» TASK STATEMENT
The required result is a copy of each line below in which "Book" appears.

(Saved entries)

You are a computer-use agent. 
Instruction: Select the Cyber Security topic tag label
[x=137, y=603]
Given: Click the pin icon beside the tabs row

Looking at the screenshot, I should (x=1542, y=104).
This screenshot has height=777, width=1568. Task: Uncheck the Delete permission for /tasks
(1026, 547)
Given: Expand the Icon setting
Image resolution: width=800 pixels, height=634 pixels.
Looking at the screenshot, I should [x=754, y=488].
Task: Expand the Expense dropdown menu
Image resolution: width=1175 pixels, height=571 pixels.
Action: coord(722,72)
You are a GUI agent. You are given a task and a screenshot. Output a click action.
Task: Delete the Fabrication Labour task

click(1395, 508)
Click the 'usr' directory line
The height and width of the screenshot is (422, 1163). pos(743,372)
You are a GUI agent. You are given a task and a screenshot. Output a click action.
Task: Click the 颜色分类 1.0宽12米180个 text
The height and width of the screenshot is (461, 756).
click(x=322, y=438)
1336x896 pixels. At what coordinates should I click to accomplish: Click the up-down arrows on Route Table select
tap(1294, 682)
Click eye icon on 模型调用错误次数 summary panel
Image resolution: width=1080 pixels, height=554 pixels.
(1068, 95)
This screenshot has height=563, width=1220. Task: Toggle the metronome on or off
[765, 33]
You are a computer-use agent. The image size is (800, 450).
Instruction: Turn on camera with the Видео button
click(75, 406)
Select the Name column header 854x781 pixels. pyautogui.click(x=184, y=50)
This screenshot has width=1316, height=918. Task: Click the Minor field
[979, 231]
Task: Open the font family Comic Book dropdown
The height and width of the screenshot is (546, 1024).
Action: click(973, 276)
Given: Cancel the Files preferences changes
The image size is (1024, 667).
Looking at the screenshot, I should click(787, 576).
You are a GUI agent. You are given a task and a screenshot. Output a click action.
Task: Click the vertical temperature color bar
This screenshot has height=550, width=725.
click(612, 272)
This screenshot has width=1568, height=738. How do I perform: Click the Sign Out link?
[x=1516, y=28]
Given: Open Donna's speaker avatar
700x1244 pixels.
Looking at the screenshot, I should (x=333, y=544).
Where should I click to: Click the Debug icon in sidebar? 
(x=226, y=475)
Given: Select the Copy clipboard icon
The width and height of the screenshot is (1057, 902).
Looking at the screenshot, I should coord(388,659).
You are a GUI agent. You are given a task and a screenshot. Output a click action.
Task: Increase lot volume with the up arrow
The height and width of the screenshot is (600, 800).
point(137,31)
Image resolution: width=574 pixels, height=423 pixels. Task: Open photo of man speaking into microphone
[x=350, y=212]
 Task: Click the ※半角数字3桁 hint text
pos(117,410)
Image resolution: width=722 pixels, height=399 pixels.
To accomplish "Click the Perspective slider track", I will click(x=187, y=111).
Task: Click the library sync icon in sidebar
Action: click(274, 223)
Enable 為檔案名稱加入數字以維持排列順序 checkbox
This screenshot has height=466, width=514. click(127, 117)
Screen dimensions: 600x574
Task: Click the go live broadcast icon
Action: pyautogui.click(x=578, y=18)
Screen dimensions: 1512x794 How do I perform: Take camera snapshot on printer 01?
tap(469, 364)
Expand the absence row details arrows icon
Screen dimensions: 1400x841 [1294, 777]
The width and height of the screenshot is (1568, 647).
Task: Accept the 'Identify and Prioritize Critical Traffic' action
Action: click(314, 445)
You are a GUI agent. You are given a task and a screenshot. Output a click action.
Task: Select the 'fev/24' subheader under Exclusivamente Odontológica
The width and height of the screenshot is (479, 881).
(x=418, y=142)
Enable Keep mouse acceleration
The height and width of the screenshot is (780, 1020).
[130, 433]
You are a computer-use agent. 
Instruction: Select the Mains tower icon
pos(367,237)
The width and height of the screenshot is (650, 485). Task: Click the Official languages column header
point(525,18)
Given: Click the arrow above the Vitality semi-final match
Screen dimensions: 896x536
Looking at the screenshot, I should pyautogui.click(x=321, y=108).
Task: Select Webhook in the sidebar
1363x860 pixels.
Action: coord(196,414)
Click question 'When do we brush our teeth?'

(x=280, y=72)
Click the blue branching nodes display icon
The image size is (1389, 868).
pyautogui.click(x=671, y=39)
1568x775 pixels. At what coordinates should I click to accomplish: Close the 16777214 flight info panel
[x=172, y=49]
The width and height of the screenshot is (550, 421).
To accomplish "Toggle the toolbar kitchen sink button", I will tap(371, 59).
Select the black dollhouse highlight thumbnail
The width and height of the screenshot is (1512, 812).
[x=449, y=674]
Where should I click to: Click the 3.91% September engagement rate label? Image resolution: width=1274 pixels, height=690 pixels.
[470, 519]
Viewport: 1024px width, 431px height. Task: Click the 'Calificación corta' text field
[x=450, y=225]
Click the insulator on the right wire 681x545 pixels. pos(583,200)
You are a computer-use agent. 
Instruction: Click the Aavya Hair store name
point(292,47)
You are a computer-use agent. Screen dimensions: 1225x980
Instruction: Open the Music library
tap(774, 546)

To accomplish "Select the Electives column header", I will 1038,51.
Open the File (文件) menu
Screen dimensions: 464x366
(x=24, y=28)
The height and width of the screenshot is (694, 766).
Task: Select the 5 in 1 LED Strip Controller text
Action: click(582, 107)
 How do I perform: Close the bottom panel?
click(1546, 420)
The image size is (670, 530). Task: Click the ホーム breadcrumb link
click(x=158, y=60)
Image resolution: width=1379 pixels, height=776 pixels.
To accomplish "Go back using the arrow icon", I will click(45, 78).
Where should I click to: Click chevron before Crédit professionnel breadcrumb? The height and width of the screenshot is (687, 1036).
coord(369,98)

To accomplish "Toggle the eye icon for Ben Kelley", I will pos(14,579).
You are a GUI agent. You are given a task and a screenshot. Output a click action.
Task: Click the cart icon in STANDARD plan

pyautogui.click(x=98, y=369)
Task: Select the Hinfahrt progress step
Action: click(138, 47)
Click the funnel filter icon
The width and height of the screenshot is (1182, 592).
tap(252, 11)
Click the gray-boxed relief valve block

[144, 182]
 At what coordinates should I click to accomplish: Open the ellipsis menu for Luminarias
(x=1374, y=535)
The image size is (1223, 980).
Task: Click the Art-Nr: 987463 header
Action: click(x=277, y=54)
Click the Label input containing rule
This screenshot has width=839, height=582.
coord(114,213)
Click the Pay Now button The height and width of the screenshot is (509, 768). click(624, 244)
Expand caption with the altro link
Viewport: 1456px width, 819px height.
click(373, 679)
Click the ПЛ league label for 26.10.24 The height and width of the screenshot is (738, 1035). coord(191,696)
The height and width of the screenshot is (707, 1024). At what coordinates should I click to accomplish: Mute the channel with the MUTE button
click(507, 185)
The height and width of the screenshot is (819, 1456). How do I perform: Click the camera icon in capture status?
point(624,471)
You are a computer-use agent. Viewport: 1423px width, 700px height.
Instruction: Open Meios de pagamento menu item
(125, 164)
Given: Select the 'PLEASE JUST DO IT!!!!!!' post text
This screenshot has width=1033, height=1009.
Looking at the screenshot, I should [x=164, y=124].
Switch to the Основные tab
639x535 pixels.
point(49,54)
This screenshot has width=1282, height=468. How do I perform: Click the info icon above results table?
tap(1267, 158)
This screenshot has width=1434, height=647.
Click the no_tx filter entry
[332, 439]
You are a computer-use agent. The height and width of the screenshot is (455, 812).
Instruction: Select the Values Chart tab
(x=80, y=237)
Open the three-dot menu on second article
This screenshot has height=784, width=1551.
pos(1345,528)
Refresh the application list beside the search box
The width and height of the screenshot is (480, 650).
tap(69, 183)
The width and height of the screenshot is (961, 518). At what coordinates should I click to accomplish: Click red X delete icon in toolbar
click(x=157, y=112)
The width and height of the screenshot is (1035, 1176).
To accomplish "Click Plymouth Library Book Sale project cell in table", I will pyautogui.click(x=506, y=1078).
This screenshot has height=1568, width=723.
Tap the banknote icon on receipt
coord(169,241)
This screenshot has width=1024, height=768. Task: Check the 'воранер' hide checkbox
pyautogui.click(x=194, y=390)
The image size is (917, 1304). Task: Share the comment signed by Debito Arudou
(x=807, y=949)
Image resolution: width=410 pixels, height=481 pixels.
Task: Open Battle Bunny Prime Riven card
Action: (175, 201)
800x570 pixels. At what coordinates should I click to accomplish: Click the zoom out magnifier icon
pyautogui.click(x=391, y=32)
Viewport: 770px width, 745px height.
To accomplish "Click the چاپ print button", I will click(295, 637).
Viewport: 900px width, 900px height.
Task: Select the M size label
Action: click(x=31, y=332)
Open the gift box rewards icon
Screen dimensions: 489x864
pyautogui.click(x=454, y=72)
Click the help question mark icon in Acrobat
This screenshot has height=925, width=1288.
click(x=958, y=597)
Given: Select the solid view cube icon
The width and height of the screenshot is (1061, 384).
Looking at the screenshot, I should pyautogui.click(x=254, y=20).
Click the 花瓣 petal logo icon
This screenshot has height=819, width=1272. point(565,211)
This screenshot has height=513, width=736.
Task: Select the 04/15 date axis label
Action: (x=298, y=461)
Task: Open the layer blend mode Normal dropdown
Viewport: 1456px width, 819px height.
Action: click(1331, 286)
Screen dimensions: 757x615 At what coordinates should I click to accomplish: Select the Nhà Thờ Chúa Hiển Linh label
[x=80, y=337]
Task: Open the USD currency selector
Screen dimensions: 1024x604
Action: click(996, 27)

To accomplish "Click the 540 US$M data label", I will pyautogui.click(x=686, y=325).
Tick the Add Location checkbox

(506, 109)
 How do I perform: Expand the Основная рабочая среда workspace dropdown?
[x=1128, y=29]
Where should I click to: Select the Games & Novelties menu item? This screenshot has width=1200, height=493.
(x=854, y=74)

» RESPONSE FOR THIS EXERCISE
Task: Open the font family Comic Book dropdown
To accomplish "Click Plymouth Library Book Sale project cell in table", I will pyautogui.click(x=506, y=1078).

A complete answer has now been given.